Nearing the end of the second period, the home team leads the visitors 4-0.  The visitors’ top defenseman, one of the best in the league and the largest player in NHL history, lines up a hit against a winger that embarrassed him in a match earlier this season by scoring an overtime goal in the big man’s face and shoving him post-play, sending the giant into a rage.  The winger chips the puck down-ice before contact occurs, but the D-man decides to finish his check.  The pair speeding along the boards in front of the visitors’ bench, the big man spots an opportunity when he looks directly at a glass partition (that probably should not be there), reaches out and holds the winger’s head while he rides it into the post of the partition.  The winger is taken off the ice on a stretcher.  For a few minutes, I wonder if he is dead.

This is what I saw last night when the Montreal Canadiens hosted the Boston Bruins.  Max Pacioretty was the injured winger and Zdeno Chara was the giant defenseman.  In all honestly, the brutal hit disturbs me less than the post-hit reaction by NHL pundits.  Far too many commentators are concluding that the hit must have been an accident, and as far as I can tell, they have offered two explanations to as why they feel that way: Chara has never done this before and things happen very quickly on the ice.

I’ll start with the latter since it’s the most common justification for questionable hits in the NHL.  It’s not always bullshit, but I think in this case it is.  Yes, the game is very fast, and there are many times when the last-second actions of a hit’s victim actually alters the circumstances of the hit in such a way that it becomes very dangerous in a way the hitter did not intend.  The most typical example here is when a checker is targeting a puck-carrier near the boards when said puck-carrier turns to face the boards, accidentally creating a hit from behind if the checker does not have time to react.  I do not understand how anyone could use the speed argument to defend Chara.  In fact, I propose we use speed against Chara in this instance.

Here is a video of the hit.  To argue that Chara does not have time to realize that his hit is illegal is ludicrous.  The hit concludes at the red line, by which time the puck is past the blue line.  However, I would argue that he does not have enough time to overcome a nasty instinct.  Chara sees a player that humiliated and infuriated him months ago, sees a chance to hurt him, and does not have time to think better of it.

The more popular defense of Chara relies on a clean history.  He’s a big, mean man, but not particularly noted as a dirty one.  I don’t understand how this changes what happened on the ice.  There’s a first time for everything.  If someone does something nasty for the first time, it is still nasty.  It does not get promoted from ‘nasty’ to ‘not so bad’ by virtue of the fact that it was a first offense.  I understand that his suspension will span fewer games than if this was the second or third time he did this, and I agree with this logic, but some analysts (namely Mike Milbury and Barry Melrose) actually suggested this was no more than a two-minute penalty on the grounds that Chara’s record is clean.

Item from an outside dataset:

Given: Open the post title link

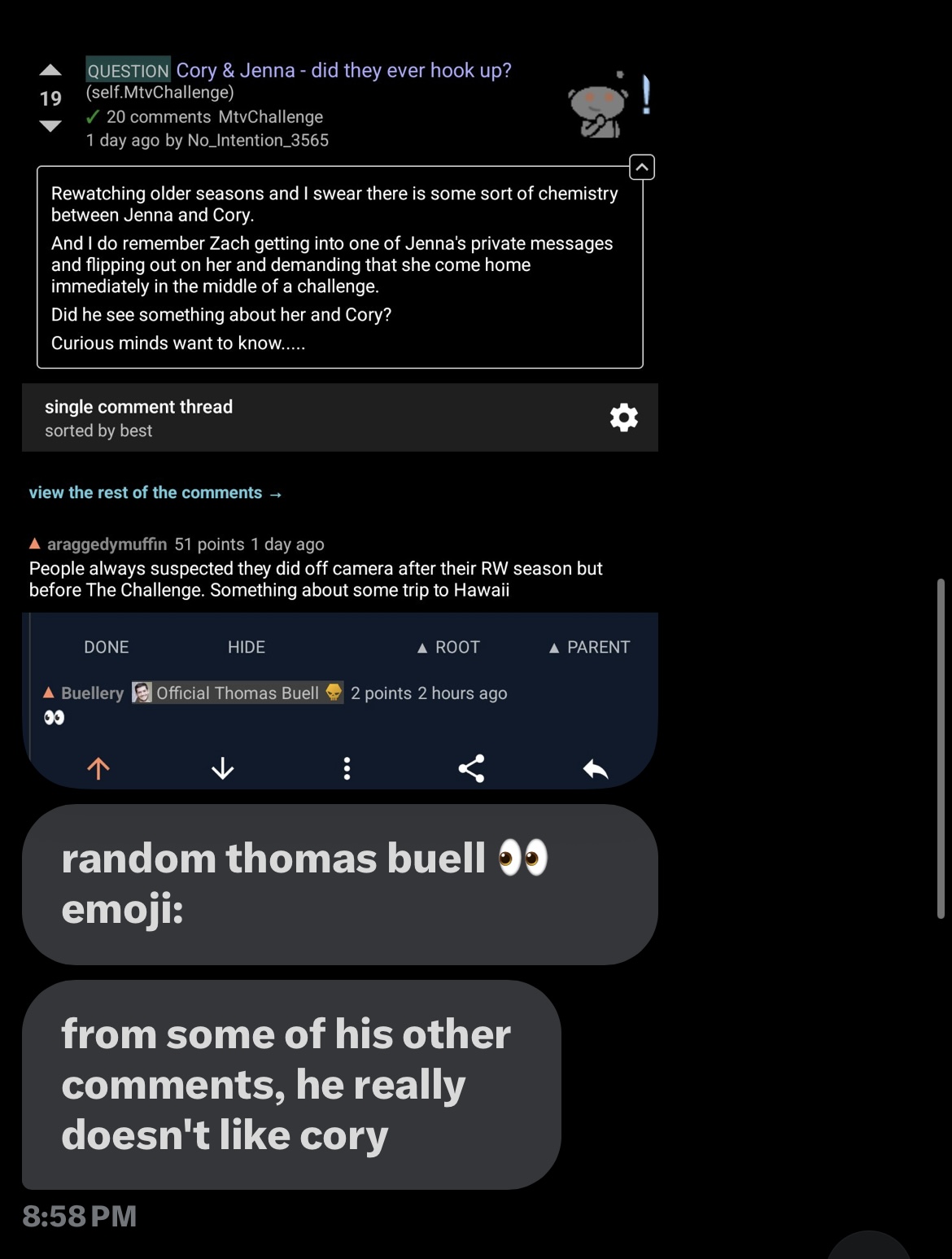Looking at the screenshot, I should click(x=344, y=70).
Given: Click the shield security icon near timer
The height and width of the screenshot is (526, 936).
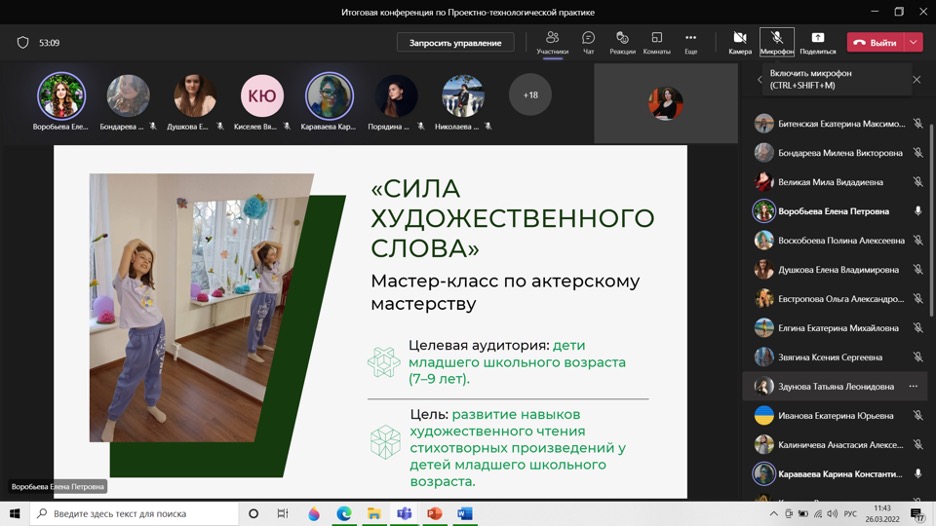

Consider this: everyone’s record is clean until it isn’t.  To give a player the benefit of the doubt based on his history, even if it involves ignoring every other factor relevant to the situation, is just stupid.  Let’s summarize the case:

  • For Chara: He has never done this before.
  • Against Chara: His team was down 4-0; including this game, Boston has lost 8 of its past 9 against Montreal; the hit was very late; he was looking directly at the obstacle of collision; the victim was a rival with whom he had bad blood entering the game; the victim had scored 4 goals and 2 assists in 3 games against the Bruins this season entering the match, including an overtime goal; positionally, Chara has no reason to be at centre ice at this point and should be in his own zone, indicating he was going after Pacioretty.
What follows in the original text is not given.